- Consigne: Pouvez-vous reprendre le texte sur la place de l'élevage dans l'alimentation durable juste après sa dernière ligne et en écrire la suite ?

La place des produits animaux dans l’alimentation de demain ne fait pas encore consensus ; loin de là… Le sujet est complexe, les débats mêlant des connaissances scientifiques qui évoluent sans cesse et des considérations sociétales parfois d’ordre philosophique. Les Journées Francophones de nutrition (JFN), tenues à Lille du 10 au 12 novembre 2021, proposaient de faire un point à date sur le sujet au cours d’une table-ronde.
Protéines animales et alimentation durable
Premier intervenant à prendre la parole : Jean-Louis Peyraud, directeur de recherche à INRAE, avec une présentation intitulée « l’apport des protéines animales dans l’alimentation humaine en termes de durabilité ». « On reproche à l’élevage d’utiliser beaucoup de ressources, d’émettre des gaz à effet de serre (GES) et de contribuer à la déforestation via l’importation de tourteaux de soja pour l’alimentation animale. Mais la réalité est bien plus complexe que ça ! », rapporte ce spécialiste impliqué dans la réflexion sur l’avenir de l’élevage européen. Concernant le premier reproche, Jean-Louis Peyraud insiste sur la nécessité de bien différencier les ressources végétales consommables par l’homme de celles qui ne le sont pas. « On entend souvent qu’il faut 5 à 15 kg de protéines végétales pour produire 1 kg de protéines animales. Mais si on considère uniquement les protéines végétales consommables par l’Homme, on arrive plutôt à un ratio 1/1 », rapporte-t-il. Selon les filières, 50 à 95 % des aliments pour animaux ne sont, en effet, pas consommables par l’Homme : herbe des prairies permanentes, coproduits des cultures végétales… Cela est particulièrement vrai pour les ruminants, qui « digèrent d’abord de la cellulose, principal glucide produit par photosynthèse sur Terre et que nous, êtres humains, ne sommes pas capables de manger », rappelle Jean-Louis Peyraud. Quant à l’utilisation des surfaces, l’élevage produit certes moins de protéines à l’hectare que les cultures, mais seuls les ruminants permettent de valoriser certaines surfaces non cultivables, comme les prairies de montagne.
« L’élevage fait partie de la solution »

- Bloc de données:
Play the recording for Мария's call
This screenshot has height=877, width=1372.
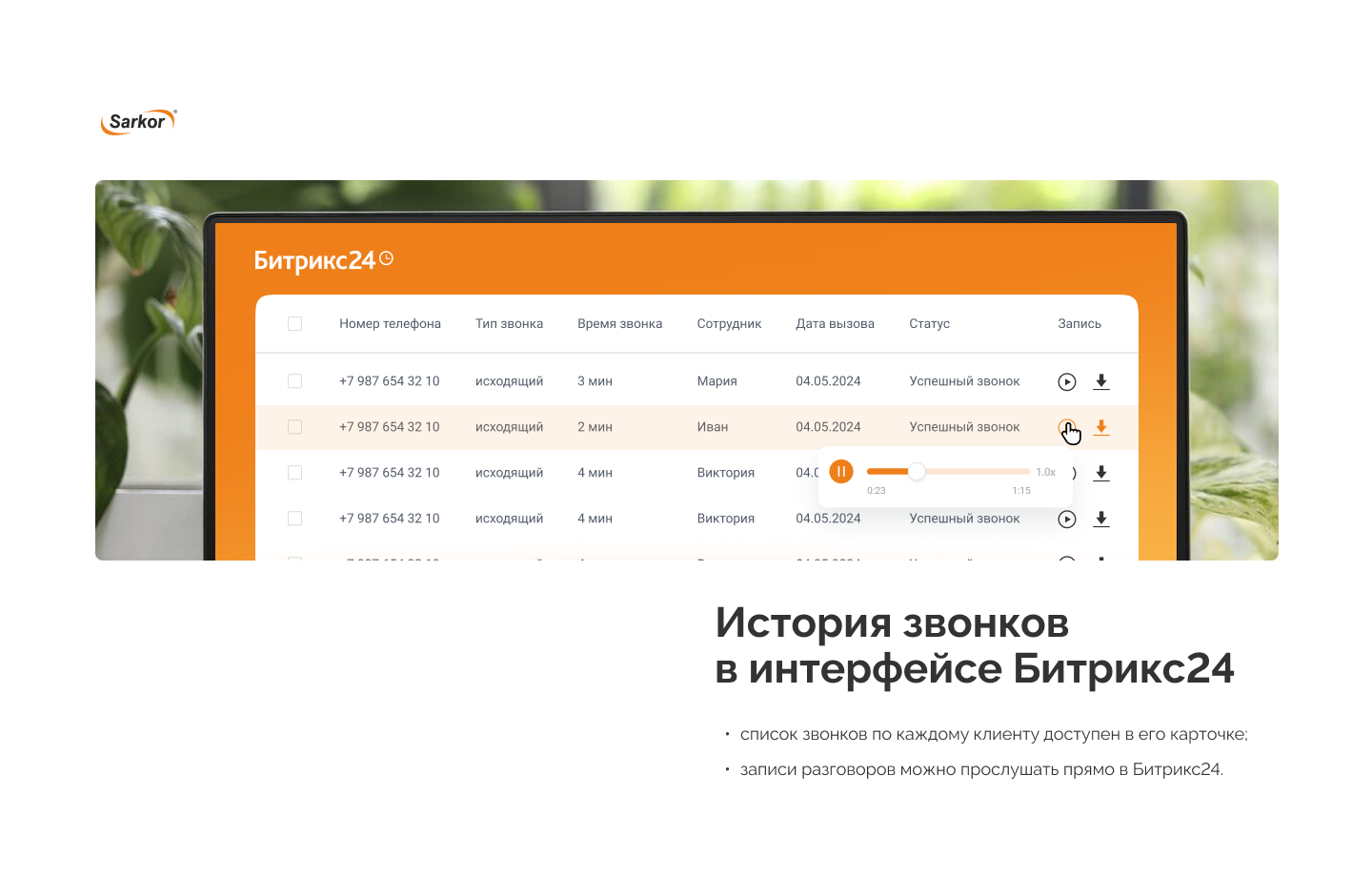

- Réponse:
Concernant les émissions de GES dans les élevages, le spécialiste rapporte de fortes variations selon les exploitations, « preuve qu’il existe des marges de manœuvre importantes ». Les leviers peuvent concerner à la fois l’efficience du troupeau (par exemple en sélectionnant des animaux moins émetteurs, ou en changeant leurs pratiques alimentaires) et/ou la production des aliments pour le bétail (en mettant en place des pratiques agroécologiques). Réduire l’élevage ? « Ce peut être une partie de la solution, mais il ne faut pas aller trop loin dans cette voie car cela pourrait conduire à des effets adverses non intentionnels », alerte Jean-Louis Peyraud. « Remplacer les prairies en plaine par des cultures, c’est aussi réduire le stockage de carbone dans les sols et perdre en biodiversité », illustre-t-il. Quant au dernier reproche concernant la déforestation, il est vrai que l’importation de tourteaux de soja peut y contribuer. Cependant, les filières en France s’engagent à choisir des sojas non déforestant et la part du soja dans l’alimentation des bovins race à viande n’est que de 0,8 % en France, selon l’Idele. En outre, « l’élevage peut à l’inverse avoir un rôle tout à fait favorable sur la biodiversité locale : diversité des espèces cultivées en prairies, participation à la diversification de l’usage des terres ; maintien d’un habitat ouvert. Il peut aussi contribuer à la réduction de l’usage des pesticides à l’échelle d’un territoire, car on ne met pas de pesticides dans les prairies », rappelle le spécialiste. « Les liens entre élevage et environnement sont bien plus nuancés que ce qui est souvent avancé. Amélioration des pratiques, meilleure répartition sur le territoire : l’élevage doit évoluer, mais il fait indéniablement partie de la solution pour une alimentation durable », conclut-il.
Quelle proportion entre produits animaux et produits végétaux ?
Deuxième sujet abordé lors de la table-ronde : la proportion végétal/animal optimale dans un régime alimentaire durable. La végétalisation de nos assiettes – souvent abordée du seul point de vue des protéines – soulève des questions par rapport à la couverture de l’ensemble des besoins nutritionnels. « La définition de la proportion optimale de produits animaux dans le régime dépend en grande partie de la couverture des besoins vis-à-vis des autres nutriments (vitamines, minéraux et acides gras essentiels), rapporte Didier Rémond. Plus on se déplace vers le végétalisme, plus on augmente le risque de déficiences, voire de carences, en certains nutriments (vitamines, minéraux…). » En outre, l’équilibre des apports en acides aminés est d’autant plus important à respecter que les apports protéiques sont faibles.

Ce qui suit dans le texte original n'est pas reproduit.